China endangered?

China is never happy when weapons are sold to Taiwan, but this time Beijing threatened to boycott American companies, including Boeing and Raytheon, involved in the deal.

taiwan US missiles 224.88 ap (photo credit: )
taiwan US missiles 224.88 ap
(photo credit: )
The People’s Republic of China reacted to Washington’s announcement on Friday that it will sell defensive weapons to Taiwan worth $6.4 billion with customary bluster. The Foreign Ministry protested to Jon Huntsman, the American ambassador, and announced that a range of military and economic programs between the two countries would be placed in abeyance.
China is never happy when weapons are sold to Taiwan, but this time Beijing threatened to boycott American companies, including Boeing and Raytheon, involved in the deal.
Since its 1949 civil war and the Communist takeover of the mainland, China has regarded Taiwan as a breakaway island.  Beijing asserts that the arms sale “seriously endangers China’s national security.”
In fact, the Obama administration held back on selling fighter jets and submarines precisely because they could be construed as offensive weapons.

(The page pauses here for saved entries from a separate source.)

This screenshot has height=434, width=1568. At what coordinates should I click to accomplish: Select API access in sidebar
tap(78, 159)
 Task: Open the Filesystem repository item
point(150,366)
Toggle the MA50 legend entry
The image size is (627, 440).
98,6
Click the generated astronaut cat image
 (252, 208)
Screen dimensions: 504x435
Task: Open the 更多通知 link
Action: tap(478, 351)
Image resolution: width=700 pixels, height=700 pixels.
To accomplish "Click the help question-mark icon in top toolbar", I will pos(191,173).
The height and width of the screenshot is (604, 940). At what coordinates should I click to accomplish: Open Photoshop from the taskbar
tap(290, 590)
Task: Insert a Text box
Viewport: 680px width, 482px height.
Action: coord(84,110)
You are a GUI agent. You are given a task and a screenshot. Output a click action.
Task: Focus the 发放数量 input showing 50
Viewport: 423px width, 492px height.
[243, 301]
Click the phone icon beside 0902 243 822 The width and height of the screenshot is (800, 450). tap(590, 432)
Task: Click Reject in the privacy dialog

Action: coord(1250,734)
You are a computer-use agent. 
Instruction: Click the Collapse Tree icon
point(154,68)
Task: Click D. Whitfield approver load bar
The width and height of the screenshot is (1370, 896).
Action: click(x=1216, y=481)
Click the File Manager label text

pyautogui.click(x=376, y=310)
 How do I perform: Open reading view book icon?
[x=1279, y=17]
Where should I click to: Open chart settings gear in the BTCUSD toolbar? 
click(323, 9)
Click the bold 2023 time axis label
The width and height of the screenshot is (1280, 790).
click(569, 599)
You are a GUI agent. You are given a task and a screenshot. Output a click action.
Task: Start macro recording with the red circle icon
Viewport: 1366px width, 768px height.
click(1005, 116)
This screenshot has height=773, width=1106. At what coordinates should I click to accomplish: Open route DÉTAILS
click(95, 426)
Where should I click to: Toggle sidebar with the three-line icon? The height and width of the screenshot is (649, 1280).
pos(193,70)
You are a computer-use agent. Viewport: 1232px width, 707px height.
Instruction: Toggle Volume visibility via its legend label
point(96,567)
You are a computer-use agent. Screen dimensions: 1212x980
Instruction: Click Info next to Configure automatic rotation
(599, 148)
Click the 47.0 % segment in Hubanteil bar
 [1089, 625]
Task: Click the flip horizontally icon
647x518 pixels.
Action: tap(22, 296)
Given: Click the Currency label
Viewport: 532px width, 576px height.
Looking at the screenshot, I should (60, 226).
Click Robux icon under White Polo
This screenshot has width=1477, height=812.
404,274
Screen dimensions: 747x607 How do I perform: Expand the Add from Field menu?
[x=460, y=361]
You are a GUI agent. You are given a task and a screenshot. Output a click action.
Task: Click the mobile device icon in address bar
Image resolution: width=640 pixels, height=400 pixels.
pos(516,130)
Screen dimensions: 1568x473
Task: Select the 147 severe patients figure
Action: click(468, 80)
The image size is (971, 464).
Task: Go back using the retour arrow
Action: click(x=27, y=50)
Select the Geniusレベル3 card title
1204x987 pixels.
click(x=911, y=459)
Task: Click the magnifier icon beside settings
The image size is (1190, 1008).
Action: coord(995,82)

When the US broke off diplomatic relations with Taiwan – the price of establishing ties with Beijing in 1979 – it assuaged its conscience by insisting that Taiwan’s future had to be decided by peaceful means. To that end, the US sells Taipei defensive military hardware.
Still, relations between the mainland and Taiwan have never been better, according to The Economist , with annual bilateral trade exceeding $100 billion. The Taiwanese argue that the sense of security which comes from having defensive weapons actually encourages them to move forward in developing relations with Beijing. Yet the fundamental issue of sovereignty remains unresolved.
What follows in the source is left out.